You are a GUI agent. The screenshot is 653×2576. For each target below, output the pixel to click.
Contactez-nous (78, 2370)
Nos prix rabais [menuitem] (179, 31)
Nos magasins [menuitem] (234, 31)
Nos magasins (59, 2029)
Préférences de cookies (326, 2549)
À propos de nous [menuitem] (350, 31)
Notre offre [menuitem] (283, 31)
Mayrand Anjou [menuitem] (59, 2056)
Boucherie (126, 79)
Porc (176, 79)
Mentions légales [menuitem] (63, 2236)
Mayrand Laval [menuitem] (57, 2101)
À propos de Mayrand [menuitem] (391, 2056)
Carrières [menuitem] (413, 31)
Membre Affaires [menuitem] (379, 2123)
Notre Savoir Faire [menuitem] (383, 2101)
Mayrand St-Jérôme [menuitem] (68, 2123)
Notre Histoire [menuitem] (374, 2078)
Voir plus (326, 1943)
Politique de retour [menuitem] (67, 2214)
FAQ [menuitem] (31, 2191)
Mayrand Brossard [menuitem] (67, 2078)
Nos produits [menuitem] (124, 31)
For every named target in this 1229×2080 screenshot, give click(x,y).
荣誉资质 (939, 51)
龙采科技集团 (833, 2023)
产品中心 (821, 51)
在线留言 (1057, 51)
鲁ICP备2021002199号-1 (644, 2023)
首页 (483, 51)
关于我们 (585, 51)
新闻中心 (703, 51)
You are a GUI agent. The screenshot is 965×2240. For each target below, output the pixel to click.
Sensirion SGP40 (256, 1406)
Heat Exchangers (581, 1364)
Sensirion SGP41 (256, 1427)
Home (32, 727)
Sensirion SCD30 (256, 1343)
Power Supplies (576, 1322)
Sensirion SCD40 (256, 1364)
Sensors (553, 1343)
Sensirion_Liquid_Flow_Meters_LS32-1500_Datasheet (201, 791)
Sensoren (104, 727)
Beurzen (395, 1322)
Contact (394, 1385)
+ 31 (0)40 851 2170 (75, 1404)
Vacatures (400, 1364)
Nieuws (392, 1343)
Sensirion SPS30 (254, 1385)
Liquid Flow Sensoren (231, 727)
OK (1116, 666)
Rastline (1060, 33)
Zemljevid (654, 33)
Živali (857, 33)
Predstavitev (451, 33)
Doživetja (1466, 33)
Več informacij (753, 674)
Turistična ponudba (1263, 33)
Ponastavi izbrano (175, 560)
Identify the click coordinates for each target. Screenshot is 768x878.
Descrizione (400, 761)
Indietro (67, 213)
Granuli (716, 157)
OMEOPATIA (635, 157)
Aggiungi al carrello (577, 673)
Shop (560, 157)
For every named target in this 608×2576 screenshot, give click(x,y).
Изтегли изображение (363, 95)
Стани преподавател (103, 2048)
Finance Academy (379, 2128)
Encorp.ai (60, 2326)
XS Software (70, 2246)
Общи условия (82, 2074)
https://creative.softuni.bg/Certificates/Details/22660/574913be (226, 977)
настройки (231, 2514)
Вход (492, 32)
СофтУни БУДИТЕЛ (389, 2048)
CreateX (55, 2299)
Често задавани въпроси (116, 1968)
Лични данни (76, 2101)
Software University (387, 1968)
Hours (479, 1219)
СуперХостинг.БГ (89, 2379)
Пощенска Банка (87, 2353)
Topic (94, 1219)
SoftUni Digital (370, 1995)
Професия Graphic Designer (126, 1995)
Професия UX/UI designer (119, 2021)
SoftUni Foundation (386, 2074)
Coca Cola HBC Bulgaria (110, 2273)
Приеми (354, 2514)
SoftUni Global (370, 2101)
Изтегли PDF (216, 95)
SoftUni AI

Problem description
Reproduce the material above word for word, from the line containing "Shop (560, 157)" through the end of the material.

The result
Shop (560, 157)
For every named target in this 608×2576 screenshot, give click(x,y).
Изтегли изображение (363, 95)
Стани преподавател (103, 2048)
Finance Academy (379, 2128)
Encorp.ai (60, 2326)
XS Software (70, 2246)
Общи условия (82, 2074)
https://creative.softuni.bg/Certificates/Details/22660/574913be (226, 977)
настройки (231, 2514)
Вход (492, 32)
СофтУни БУДИТЕЛ (389, 2048)
CreateX (55, 2299)
Често задавани въпроси (116, 1968)
Лични данни (76, 2101)
Software University (387, 1968)
Hours (479, 1219)
СуперХостинг.БГ (89, 2379)
Пощенска Банка (87, 2353)
Topic (94, 1219)
SoftUni Digital (370, 1995)
Професия Graphic Designer (126, 1995)
Професия UX/UI designer (119, 2021)
SoftUni Foundation (386, 2074)
Coca Cola HBC Bulgaria (110, 2273)
Приеми (354, 2514)
SoftUni Global (370, 2101)
Изтегли PDF (216, 95)
SoftUni AI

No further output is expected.